### PROBLEM TO WORK ON
Print every one of the records below verbatim, line for line, with no alterations.

((

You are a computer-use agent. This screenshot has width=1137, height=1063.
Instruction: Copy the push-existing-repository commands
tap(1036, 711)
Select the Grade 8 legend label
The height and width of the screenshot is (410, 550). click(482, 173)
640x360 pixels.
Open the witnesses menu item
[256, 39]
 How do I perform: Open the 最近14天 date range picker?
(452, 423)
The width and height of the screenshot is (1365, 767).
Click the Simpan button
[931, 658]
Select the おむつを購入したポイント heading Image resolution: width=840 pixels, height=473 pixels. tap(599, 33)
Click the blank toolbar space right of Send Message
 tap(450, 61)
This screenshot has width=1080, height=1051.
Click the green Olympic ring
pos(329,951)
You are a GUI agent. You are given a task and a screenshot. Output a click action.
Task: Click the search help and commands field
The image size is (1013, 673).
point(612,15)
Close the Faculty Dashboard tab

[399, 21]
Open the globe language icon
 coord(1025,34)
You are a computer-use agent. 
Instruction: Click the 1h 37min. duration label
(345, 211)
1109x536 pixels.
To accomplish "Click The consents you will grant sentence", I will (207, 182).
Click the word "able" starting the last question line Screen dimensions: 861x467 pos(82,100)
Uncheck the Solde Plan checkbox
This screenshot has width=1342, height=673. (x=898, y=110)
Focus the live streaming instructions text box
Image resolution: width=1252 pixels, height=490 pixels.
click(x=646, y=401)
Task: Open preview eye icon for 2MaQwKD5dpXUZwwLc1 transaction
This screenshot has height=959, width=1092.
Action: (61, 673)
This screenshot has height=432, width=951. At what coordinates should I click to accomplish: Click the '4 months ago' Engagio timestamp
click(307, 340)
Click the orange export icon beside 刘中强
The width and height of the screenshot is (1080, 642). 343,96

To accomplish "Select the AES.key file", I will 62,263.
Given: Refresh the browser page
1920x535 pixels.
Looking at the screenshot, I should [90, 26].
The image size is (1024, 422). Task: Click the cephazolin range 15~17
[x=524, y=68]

))

### TASK RESULT
You are a computer-use agent. This screenshot has width=1137, height=1063.
Instruction: Copy the push-existing-repository commands
tap(1036, 711)
Select the Grade 8 legend label
The height and width of the screenshot is (410, 550). click(482, 173)
640x360 pixels.
Open the witnesses menu item
[256, 39]
 How do I perform: Open the 最近14天 date range picker?
(452, 423)
The width and height of the screenshot is (1365, 767).
Click the Simpan button
[931, 658]
Select the おむつを購入したポイント heading Image resolution: width=840 pixels, height=473 pixels. tap(599, 33)
Click the blank toolbar space right of Send Message
 tap(450, 61)
This screenshot has width=1080, height=1051.
Click the green Olympic ring
pos(329,951)
You are a GUI agent. You are given a task and a screenshot. Output a click action.
Task: Click the search help and commands field
The image size is (1013, 673).
point(612,15)
Close the Faculty Dashboard tab

[399, 21]
Open the globe language icon
 coord(1025,34)
You are a computer-use agent. 
Instruction: Click the 1h 37min. duration label
(345, 211)
1109x536 pixels.
To accomplish "Click The consents you will grant sentence", I will (207, 182).
Click the word "able" starting the last question line Screen dimensions: 861x467 pos(82,100)
Uncheck the Solde Plan checkbox
This screenshot has width=1342, height=673. (x=898, y=110)
Focus the live streaming instructions text box
Image resolution: width=1252 pixels, height=490 pixels.
click(x=646, y=401)
Task: Open preview eye icon for 2MaQwKD5dpXUZwwLc1 transaction
This screenshot has height=959, width=1092.
Action: (61, 673)
This screenshot has height=432, width=951. At what coordinates should I click to accomplish: Click the '4 months ago' Engagio timestamp
click(307, 340)
Click the orange export icon beside 刘中强
The width and height of the screenshot is (1080, 642). 343,96

To accomplish "Select the AES.key file", I will 62,263.
Given: Refresh the browser page
1920x535 pixels.
Looking at the screenshot, I should [90, 26].
The image size is (1024, 422). Task: Click the cephazolin range 15~17
[x=524, y=68]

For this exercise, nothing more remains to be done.